**WORK REQUEST:**
Print, please, exactly the lines from the one with "Click the TWS slider white handle" through the final line of the data below, with both ends included and the pictures left out.

**GIVEN RECORDS:**
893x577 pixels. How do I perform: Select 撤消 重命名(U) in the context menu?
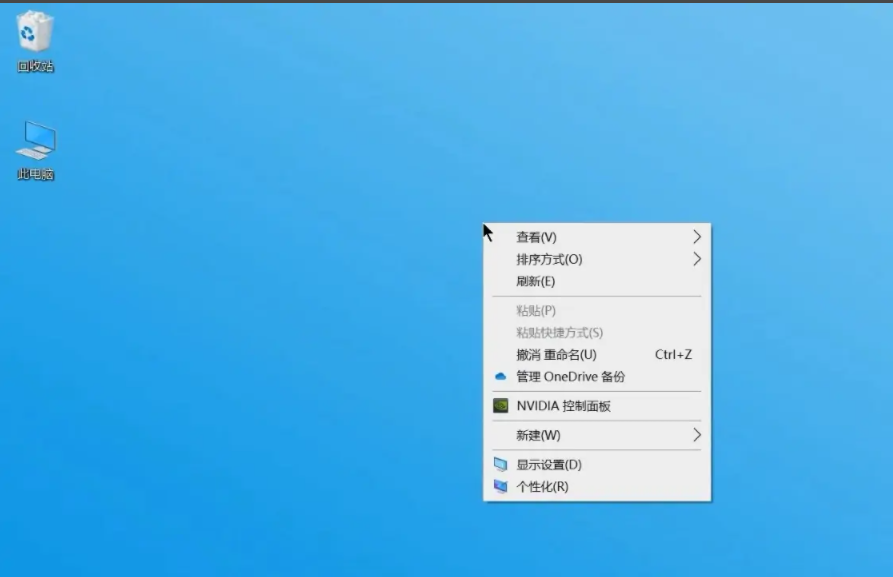[556, 355]
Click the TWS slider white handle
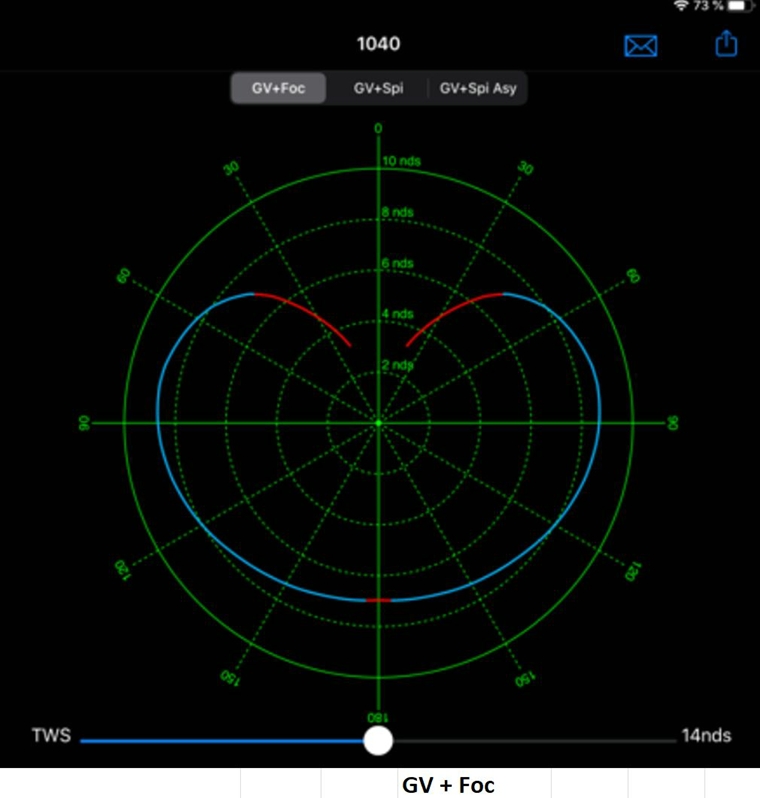This screenshot has width=760, height=798. point(378,740)
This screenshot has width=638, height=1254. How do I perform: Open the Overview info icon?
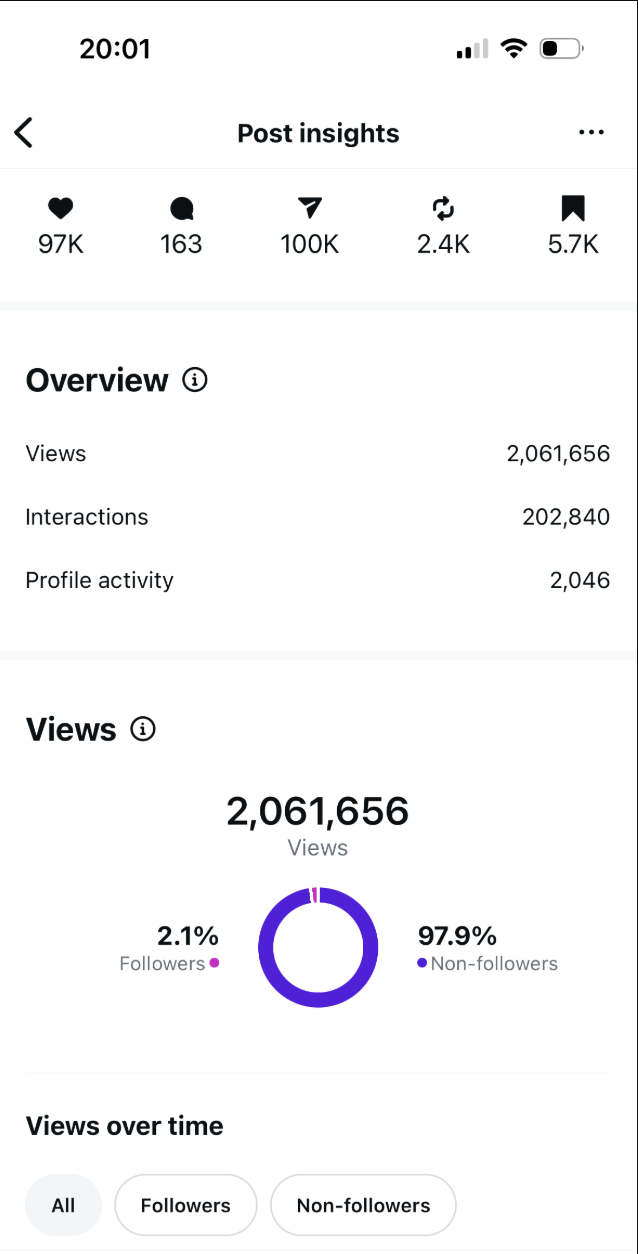[195, 380]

**SOLVED PROBLEM:**
Click the TWS slider white handle
This screenshot has width=760, height=798. point(378,740)
This screenshot has width=638, height=1254. How do I perform: Open the Overview info icon?
[195, 380]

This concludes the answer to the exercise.